32 wielozadaniowe śmigłowce trafią do polskiej armii. Szef MON podpisał umowę na ich dostawę
Umowę na dostawę 32 wielozadaniowych śmigłowców typu AW149 za ponad 8,2 mld zł - podpisał w piątek w Świdniku wicepremier, szef MON Mariusz Błaszczak. Na wyposażenie sił lądowych już od przyszłego roku trafią nowoczesne śmigłowce; to ważne w kontekście sytuacji międzynarodowej - zaznaczył szef MON.
Błaszczak zaznaczył, że to już kolejna umowa podpisana w PZL-Świdnik dotycząca wyposażenia Wojska Polskiego w śmigłowce - w 2019 roku podpisano umowę na śmigłowce AW101, które - jak dodał - "już bardzo niedługo trafią na wyposażenie polskiej Marynarki Wojennej".

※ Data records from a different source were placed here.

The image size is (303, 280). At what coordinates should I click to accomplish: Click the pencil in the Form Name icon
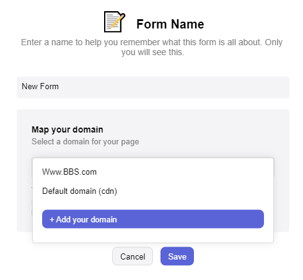[118, 20]
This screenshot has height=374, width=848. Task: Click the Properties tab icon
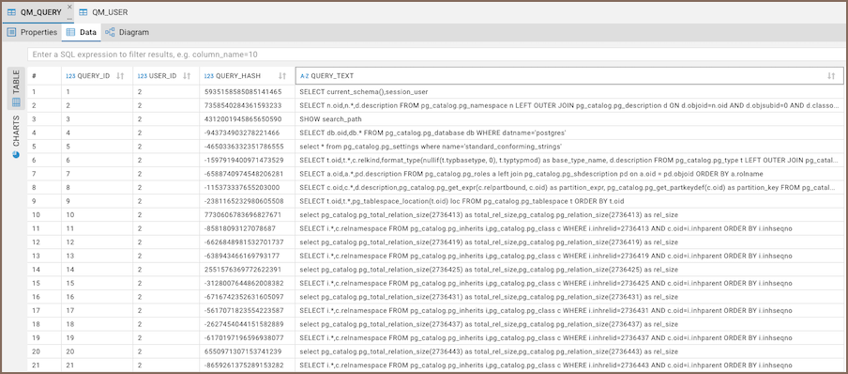tap(12, 32)
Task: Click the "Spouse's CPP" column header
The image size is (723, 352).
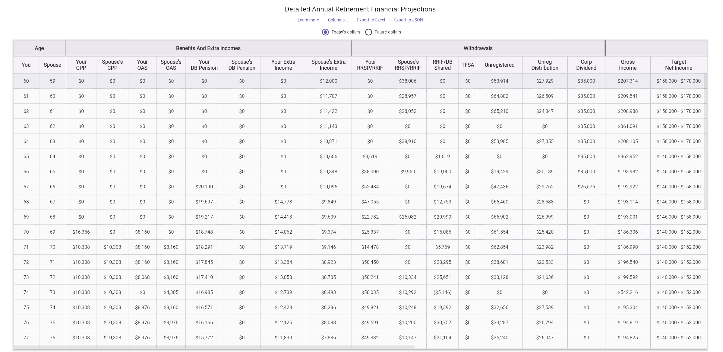Action: point(112,65)
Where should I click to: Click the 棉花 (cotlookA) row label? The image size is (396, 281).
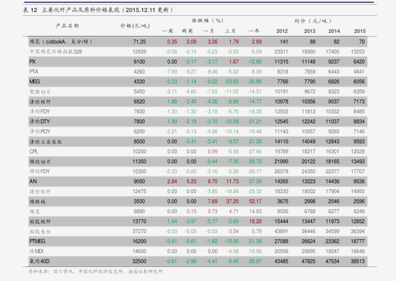coord(61,42)
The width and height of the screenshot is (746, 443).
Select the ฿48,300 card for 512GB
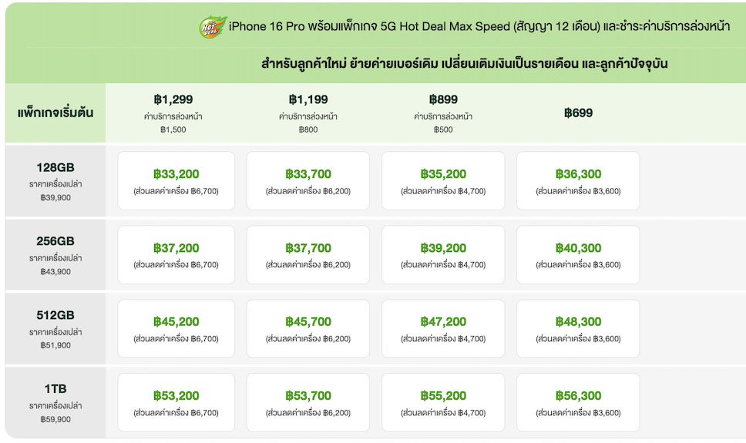578,329
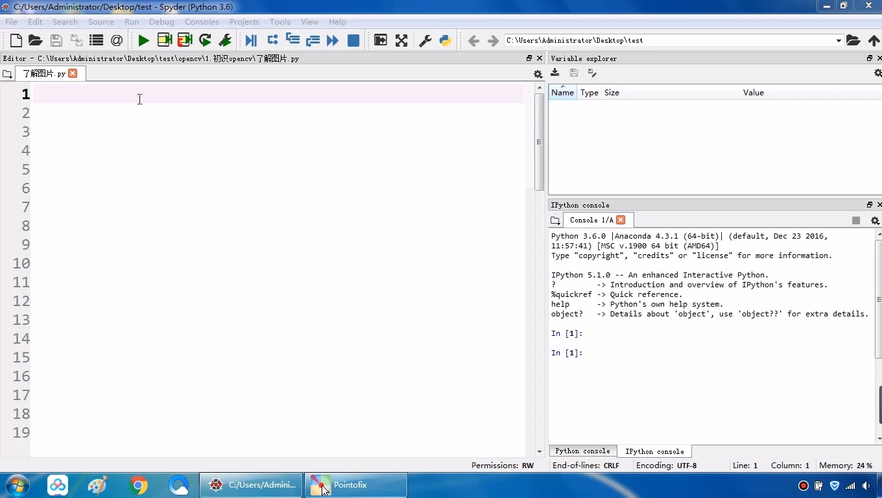Run the file with the green play icon
The height and width of the screenshot is (498, 882).
point(143,40)
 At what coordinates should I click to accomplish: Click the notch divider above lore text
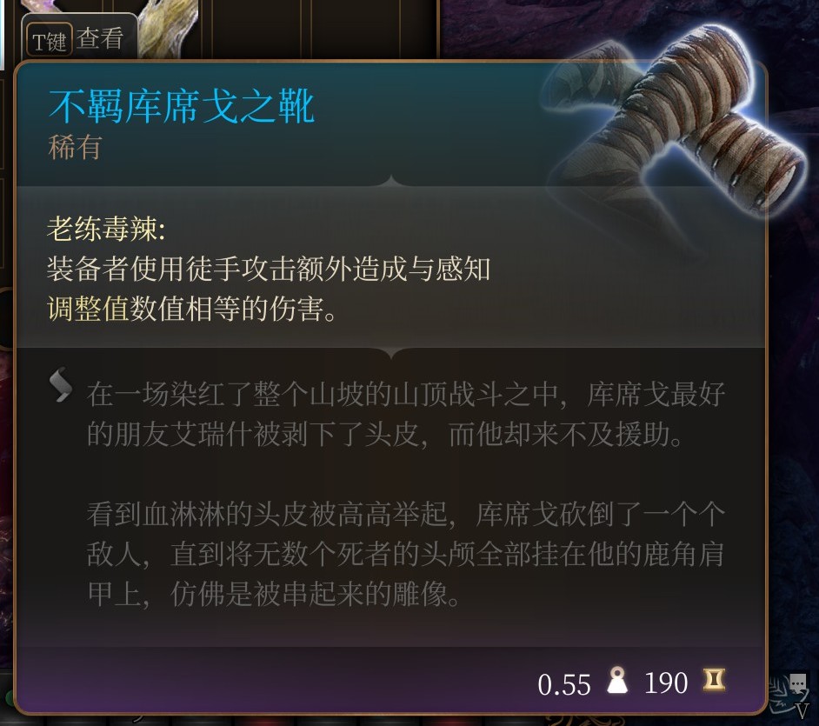coord(391,353)
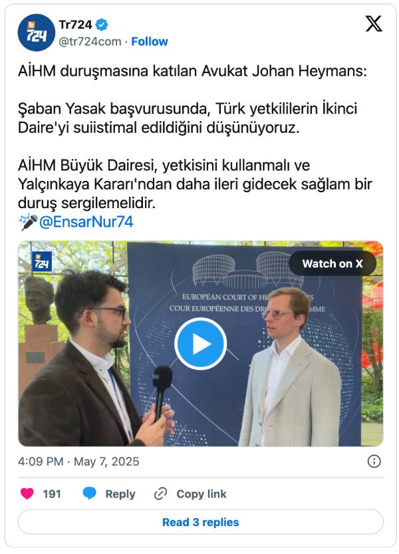
Task: Open the @tr724com handle link
Action: point(90,41)
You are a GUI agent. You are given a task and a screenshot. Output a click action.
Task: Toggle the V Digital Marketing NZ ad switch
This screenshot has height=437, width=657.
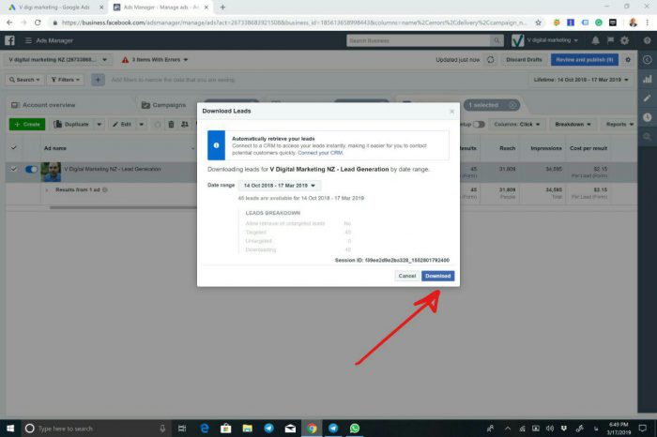31,170
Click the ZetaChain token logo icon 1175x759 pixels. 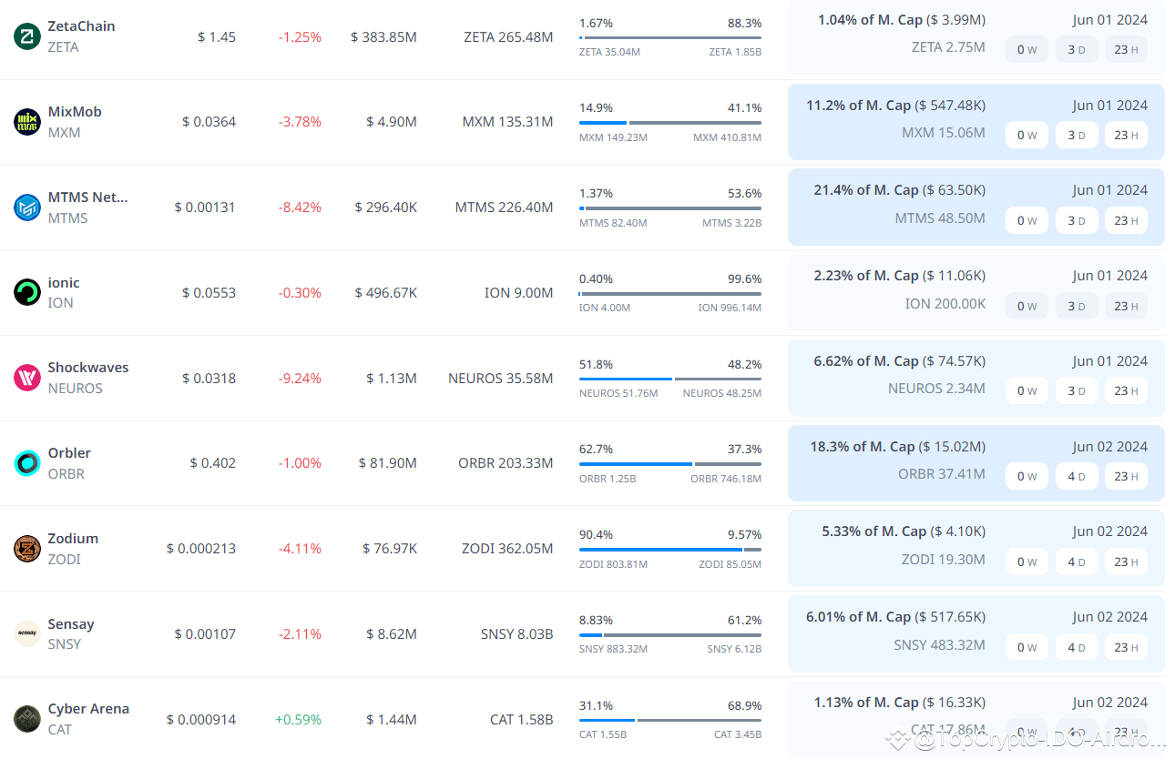point(27,36)
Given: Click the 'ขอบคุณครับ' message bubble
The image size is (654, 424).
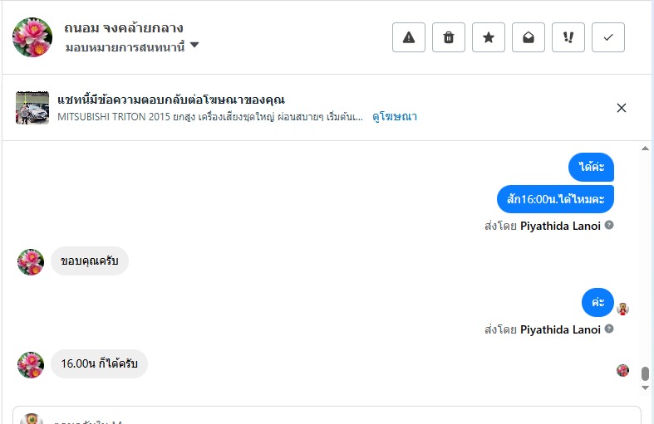Looking at the screenshot, I should 90,261.
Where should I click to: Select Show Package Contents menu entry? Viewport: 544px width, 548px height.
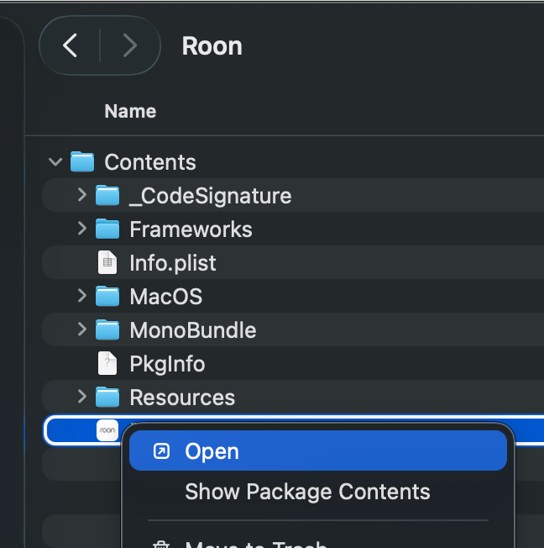coord(307,492)
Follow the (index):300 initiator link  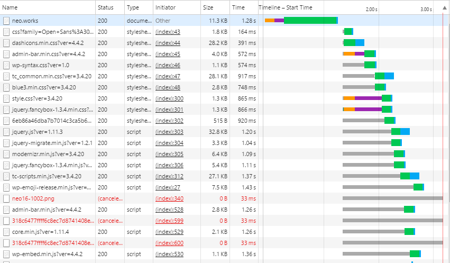(x=169, y=98)
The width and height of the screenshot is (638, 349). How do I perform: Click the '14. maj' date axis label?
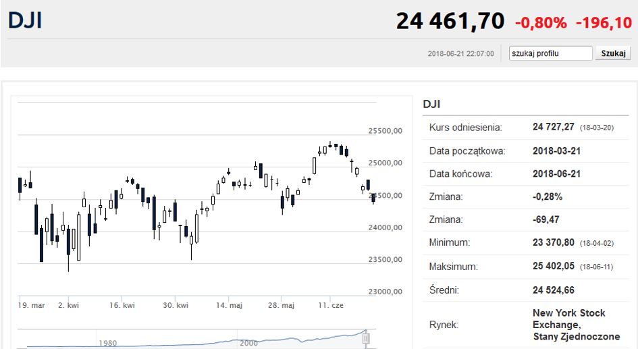[229, 305]
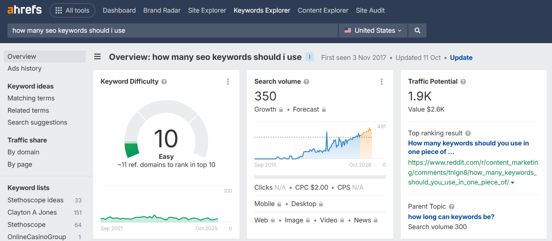Open parent topic 'how long can keywords be?'

click(x=451, y=216)

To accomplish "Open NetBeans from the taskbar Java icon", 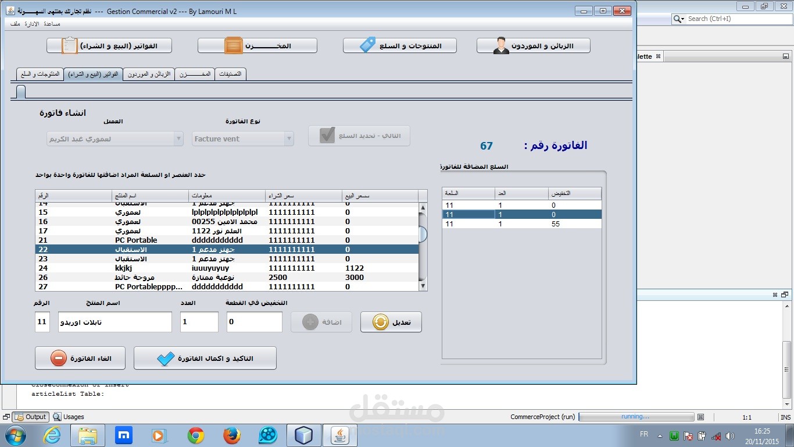I will pyautogui.click(x=341, y=435).
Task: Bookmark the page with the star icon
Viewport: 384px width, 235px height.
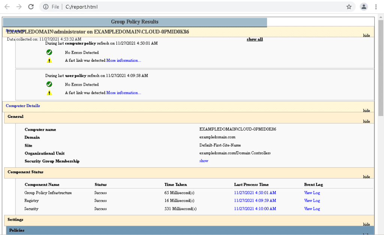Action: tap(349, 6)
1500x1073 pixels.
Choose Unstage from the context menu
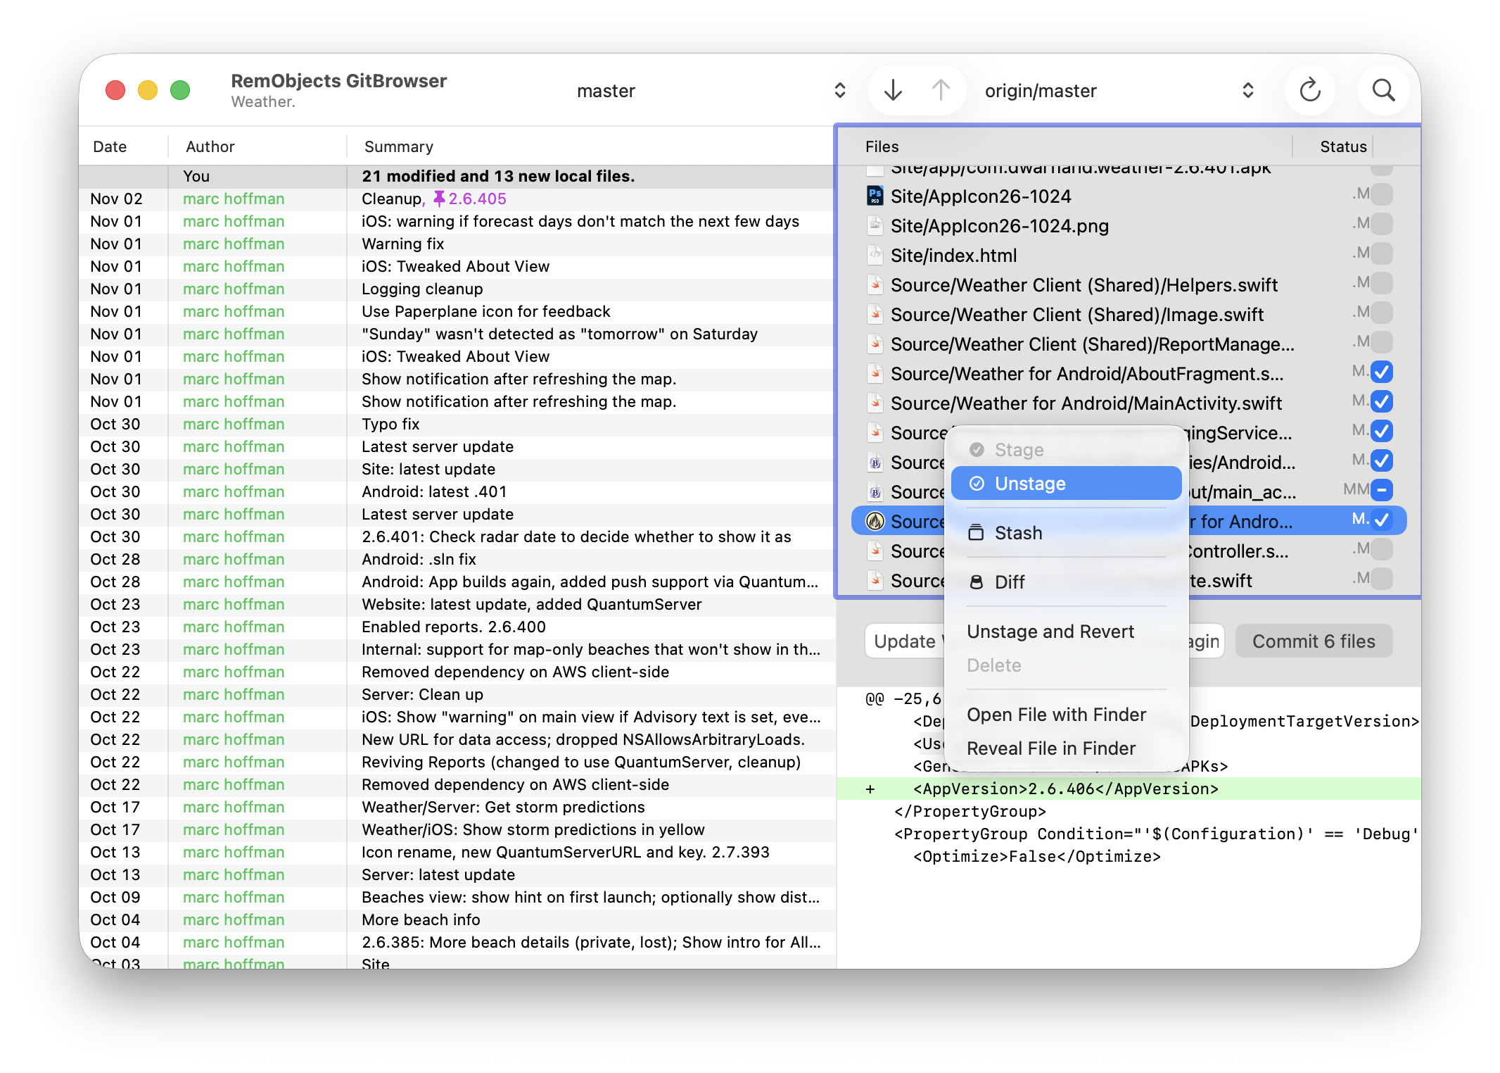coord(1065,484)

Śmigłowce AW149, których dotyczy podpisana w piątek umowa trafią na wyposażenie sił lądowych. Szef MON podkreślił, że śmigłowce te cieszą się dobrą opinią. - To są śmigłowce, które powstają w ramach grupy Leonardo, PZL Świdnik jest jednym z czołowych zakładów w ramach tej grupy - zaznaczył. Wyraził zadowolenie, że umowa daje perspektywy rozwoju PZL-Świdnik.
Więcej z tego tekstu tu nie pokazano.